O governo Trump aprovou um pagamento de US$ 5 milhões à Libéria como parte de um acordo para enviar migrantes dos EUA para o país africano, de acordo com documentos internos do Departamento de Estado analisados pelo The New York Times. A revelação ocorre depois que Monróvia anunciou esta semana que aceitará até 1.200 deportados ao longo do próximo ano.
O dinheiro foi aprovado pelo Departamento de Estado em dezembro, dois meses depois de a Libéria concordar em considerar o recebimento de migrantes de países terceiros. Dados de gastos públicos mostram que um pagamento desse valor foi feito em janeiro para "atividades de gestão migratória", embora o registro não o vincule explicitamente ao acordo de deportação.
Os fundos vieram do programa de Assistência a Refugiados e Migrantes dos EUA, criado para financiar a proteção e assistência a refugiados em todo o mundo. Segundo os documentos, a Libéria poderia usar o dinheiro para fortalecer seu sistema de imigração e auxiliar pessoas vulneráveis com abrigo, alimentação e treinamento profissional.
Essa revelação contradiz a versão divulgada pelo governo liberiano ao anunciar o acordo. As autoridades afirmaram que o país não havia "exigido ou recebido qualquer compensação ou promessa de recompensa" por aceitar os deportados, embora tenham reconhecido que receberia apoio na gestão do programa. O governo liberiano não respondeu à pergunta do jornal americano sobre o motivo de ter afirmado que não haveria compensação.
Primeiros Deportados
O acordo começou a ser implementado na quinta-feira (20) com a chegada à Libéria dos primeiros 20 deportados. O país africano concordou em receber até 1.200 cidadãos não liberianos, incluindo pessoas da América do Norte, América do Sul e Caribe. As autoridades locais também afirmaram que os transferidos poderão solicitar asilo na Libéria.
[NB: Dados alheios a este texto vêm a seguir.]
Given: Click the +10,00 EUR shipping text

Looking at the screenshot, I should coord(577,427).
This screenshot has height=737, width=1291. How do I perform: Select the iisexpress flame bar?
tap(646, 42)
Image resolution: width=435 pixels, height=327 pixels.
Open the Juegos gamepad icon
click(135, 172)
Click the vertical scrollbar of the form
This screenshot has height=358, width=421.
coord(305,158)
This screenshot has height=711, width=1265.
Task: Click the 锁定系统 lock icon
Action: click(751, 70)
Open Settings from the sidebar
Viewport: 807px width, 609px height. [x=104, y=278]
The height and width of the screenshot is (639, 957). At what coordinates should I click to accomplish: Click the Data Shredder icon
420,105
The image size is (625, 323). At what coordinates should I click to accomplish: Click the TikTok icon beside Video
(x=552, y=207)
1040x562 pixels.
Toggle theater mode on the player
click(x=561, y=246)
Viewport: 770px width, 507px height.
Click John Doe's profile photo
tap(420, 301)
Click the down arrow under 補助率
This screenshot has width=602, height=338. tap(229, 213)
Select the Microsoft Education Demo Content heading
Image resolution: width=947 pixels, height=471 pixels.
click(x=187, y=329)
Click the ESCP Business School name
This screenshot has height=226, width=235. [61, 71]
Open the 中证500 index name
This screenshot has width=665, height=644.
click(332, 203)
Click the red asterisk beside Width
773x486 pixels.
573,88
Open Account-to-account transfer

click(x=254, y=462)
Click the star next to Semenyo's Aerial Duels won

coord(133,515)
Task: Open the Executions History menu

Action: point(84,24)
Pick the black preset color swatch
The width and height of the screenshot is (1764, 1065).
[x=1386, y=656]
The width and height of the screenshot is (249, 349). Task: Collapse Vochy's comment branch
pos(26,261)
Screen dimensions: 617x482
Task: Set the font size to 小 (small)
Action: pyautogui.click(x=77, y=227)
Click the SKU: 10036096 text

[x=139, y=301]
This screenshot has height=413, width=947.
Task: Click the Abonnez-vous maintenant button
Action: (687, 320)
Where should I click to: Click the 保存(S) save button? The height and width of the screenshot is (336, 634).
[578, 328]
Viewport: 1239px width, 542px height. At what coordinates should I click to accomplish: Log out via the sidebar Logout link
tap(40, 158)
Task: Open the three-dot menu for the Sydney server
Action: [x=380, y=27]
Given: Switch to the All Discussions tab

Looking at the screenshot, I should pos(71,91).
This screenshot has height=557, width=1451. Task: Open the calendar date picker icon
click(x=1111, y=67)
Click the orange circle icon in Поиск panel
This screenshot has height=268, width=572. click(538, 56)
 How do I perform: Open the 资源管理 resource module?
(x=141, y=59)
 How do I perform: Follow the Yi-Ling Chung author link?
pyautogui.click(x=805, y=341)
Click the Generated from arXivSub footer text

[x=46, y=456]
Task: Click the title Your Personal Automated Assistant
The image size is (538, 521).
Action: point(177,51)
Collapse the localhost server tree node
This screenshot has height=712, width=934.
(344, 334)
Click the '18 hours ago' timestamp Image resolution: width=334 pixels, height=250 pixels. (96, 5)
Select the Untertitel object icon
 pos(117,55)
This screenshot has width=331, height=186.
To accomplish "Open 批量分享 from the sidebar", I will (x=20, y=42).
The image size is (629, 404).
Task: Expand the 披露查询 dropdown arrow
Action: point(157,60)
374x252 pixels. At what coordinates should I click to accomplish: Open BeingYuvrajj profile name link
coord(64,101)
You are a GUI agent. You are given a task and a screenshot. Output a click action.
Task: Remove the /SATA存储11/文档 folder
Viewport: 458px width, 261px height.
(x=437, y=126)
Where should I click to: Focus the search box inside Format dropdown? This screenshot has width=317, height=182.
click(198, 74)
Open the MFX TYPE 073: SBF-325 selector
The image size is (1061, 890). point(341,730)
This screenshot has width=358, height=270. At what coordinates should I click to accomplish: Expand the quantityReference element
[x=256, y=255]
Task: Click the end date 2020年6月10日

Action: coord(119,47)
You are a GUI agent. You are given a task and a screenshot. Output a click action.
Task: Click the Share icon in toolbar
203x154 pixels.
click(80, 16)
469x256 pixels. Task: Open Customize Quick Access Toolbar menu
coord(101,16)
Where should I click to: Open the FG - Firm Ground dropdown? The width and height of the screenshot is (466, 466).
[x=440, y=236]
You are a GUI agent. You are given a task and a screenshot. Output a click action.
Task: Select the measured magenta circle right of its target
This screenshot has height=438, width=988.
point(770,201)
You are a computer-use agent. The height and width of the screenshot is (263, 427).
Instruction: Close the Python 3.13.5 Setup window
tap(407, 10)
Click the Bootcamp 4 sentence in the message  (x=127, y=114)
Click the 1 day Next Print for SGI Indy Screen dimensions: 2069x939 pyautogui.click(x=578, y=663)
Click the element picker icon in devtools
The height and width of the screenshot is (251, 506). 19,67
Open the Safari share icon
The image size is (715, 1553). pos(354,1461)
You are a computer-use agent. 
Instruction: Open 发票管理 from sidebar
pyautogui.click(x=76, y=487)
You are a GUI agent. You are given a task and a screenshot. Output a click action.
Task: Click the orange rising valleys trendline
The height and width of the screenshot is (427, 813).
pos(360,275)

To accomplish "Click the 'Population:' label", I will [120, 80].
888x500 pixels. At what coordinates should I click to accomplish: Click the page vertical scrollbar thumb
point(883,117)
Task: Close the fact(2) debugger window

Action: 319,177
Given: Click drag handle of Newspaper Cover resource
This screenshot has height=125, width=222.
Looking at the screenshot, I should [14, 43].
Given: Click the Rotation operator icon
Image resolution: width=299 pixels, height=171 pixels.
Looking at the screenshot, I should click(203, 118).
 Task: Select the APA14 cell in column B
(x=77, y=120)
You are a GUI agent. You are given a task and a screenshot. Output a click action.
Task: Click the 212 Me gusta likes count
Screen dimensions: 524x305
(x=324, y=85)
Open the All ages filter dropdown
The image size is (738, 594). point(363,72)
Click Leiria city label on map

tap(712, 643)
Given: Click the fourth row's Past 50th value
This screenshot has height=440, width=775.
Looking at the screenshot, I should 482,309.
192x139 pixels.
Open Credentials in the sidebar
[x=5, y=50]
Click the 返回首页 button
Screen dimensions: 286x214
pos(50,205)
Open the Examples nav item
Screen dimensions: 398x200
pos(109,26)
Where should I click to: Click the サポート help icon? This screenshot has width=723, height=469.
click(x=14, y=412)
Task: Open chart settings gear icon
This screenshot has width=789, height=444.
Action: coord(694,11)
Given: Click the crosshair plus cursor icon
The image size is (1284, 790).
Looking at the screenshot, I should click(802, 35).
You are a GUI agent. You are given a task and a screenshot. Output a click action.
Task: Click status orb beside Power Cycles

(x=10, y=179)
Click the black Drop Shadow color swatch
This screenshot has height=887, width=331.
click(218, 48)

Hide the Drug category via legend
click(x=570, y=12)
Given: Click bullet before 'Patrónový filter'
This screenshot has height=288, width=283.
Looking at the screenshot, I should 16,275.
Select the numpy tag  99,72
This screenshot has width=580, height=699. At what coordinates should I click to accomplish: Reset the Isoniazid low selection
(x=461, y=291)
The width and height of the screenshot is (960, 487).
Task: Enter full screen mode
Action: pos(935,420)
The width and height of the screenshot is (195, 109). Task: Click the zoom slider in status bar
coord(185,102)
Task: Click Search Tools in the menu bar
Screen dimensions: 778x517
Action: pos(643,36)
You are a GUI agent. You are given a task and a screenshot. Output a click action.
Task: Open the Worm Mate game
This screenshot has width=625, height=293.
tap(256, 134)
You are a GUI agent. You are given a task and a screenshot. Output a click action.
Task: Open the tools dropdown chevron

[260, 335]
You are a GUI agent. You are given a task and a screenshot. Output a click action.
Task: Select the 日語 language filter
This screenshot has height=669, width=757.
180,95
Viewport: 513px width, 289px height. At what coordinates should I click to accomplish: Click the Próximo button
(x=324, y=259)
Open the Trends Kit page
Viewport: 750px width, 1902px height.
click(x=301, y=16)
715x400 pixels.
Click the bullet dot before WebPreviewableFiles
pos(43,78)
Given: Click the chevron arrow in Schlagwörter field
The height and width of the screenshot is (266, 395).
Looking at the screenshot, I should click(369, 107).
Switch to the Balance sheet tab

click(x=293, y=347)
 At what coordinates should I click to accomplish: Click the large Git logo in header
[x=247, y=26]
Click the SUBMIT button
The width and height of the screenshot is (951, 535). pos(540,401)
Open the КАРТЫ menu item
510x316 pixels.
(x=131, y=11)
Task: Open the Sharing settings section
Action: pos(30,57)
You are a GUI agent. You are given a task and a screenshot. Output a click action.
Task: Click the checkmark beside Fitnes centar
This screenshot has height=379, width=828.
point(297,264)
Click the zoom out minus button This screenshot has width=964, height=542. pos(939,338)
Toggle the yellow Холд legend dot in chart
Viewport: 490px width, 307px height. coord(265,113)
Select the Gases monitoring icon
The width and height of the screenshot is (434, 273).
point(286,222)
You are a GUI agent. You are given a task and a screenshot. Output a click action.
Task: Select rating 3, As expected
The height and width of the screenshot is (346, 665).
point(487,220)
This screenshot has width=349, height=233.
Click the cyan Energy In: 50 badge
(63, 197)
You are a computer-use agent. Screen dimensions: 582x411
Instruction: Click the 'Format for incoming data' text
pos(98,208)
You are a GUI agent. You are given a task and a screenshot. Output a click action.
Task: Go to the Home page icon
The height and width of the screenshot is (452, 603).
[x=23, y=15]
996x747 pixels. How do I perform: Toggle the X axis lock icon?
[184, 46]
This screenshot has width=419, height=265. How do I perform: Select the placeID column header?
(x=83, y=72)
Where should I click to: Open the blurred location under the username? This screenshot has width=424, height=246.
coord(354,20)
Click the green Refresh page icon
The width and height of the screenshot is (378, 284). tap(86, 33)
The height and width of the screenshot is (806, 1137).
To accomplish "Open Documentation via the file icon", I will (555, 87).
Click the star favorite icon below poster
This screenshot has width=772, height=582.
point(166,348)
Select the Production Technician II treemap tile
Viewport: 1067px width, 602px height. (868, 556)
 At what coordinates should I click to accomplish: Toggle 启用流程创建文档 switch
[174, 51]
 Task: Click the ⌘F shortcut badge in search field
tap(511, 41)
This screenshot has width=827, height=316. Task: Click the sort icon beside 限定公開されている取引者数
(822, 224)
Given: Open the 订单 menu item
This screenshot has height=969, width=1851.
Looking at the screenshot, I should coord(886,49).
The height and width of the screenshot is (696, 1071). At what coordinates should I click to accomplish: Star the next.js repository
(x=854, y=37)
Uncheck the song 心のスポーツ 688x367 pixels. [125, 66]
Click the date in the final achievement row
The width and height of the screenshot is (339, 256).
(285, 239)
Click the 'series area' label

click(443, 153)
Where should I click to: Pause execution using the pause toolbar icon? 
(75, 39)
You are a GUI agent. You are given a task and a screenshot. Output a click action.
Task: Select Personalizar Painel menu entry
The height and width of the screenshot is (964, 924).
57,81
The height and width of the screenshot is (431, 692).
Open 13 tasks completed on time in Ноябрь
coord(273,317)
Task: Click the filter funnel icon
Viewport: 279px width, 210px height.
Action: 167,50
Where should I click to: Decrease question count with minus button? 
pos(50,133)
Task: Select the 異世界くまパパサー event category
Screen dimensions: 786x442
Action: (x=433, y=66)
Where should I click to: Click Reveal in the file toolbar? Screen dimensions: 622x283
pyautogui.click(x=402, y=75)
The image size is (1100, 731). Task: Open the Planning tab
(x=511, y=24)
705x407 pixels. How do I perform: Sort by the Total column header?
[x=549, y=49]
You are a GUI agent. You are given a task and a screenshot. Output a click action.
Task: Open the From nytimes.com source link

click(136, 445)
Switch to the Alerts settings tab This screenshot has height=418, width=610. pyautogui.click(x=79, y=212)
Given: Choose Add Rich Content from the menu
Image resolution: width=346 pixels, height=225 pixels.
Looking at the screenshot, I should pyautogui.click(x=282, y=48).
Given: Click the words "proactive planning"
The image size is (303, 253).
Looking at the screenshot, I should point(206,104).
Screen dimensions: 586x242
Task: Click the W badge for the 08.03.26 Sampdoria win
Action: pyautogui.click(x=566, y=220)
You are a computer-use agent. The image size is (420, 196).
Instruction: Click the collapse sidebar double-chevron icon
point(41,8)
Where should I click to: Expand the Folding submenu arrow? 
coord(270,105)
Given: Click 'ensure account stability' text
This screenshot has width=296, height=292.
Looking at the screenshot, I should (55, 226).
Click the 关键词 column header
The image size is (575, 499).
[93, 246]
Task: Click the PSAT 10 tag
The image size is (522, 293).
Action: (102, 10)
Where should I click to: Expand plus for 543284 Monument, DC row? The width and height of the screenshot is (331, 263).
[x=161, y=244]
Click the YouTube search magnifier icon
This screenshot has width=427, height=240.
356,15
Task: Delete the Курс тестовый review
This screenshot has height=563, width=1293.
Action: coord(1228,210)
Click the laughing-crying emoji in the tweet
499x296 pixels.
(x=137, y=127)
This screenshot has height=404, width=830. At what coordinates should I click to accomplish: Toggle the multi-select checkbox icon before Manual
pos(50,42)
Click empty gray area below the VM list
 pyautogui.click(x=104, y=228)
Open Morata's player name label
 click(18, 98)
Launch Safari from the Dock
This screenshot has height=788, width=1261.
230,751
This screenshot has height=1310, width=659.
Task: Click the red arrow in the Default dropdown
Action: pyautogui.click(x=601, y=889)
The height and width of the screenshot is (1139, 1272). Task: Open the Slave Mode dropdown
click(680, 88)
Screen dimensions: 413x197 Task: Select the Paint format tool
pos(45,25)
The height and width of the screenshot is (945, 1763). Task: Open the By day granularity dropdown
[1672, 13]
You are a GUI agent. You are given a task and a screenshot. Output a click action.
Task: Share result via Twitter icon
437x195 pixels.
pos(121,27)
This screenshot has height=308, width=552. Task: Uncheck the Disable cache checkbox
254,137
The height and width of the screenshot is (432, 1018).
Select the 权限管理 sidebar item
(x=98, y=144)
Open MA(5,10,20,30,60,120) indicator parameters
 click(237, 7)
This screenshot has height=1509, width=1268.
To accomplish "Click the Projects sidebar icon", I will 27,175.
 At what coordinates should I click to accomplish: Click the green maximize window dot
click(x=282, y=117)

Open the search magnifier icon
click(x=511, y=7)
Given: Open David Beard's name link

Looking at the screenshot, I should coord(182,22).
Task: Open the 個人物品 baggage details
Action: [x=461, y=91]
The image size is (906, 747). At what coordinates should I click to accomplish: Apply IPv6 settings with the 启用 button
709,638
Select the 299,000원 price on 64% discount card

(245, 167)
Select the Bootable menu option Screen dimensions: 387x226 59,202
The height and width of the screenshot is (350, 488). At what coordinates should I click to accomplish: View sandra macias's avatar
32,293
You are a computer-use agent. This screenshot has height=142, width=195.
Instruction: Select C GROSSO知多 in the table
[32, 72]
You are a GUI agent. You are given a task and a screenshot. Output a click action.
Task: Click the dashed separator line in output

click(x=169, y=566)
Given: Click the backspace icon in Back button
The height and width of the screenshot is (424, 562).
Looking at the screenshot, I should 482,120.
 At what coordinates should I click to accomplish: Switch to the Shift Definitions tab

Essa política faz parte da estratégia do governo Trump para acelerar as deportações por meio de acordos com países terceiros quando os migrantes não podem ser legalmente devolvidos aos seus países de origem, em parte devido ao risco de perseguição. De acordo com a Human Rights First, Washington firmou tais acordos com mais de 35 países desde o início do segundo mandato de Trump, uma prática criticada por organizações de direitos humanos por seu potencial impacto na proteção internacional de refugiados.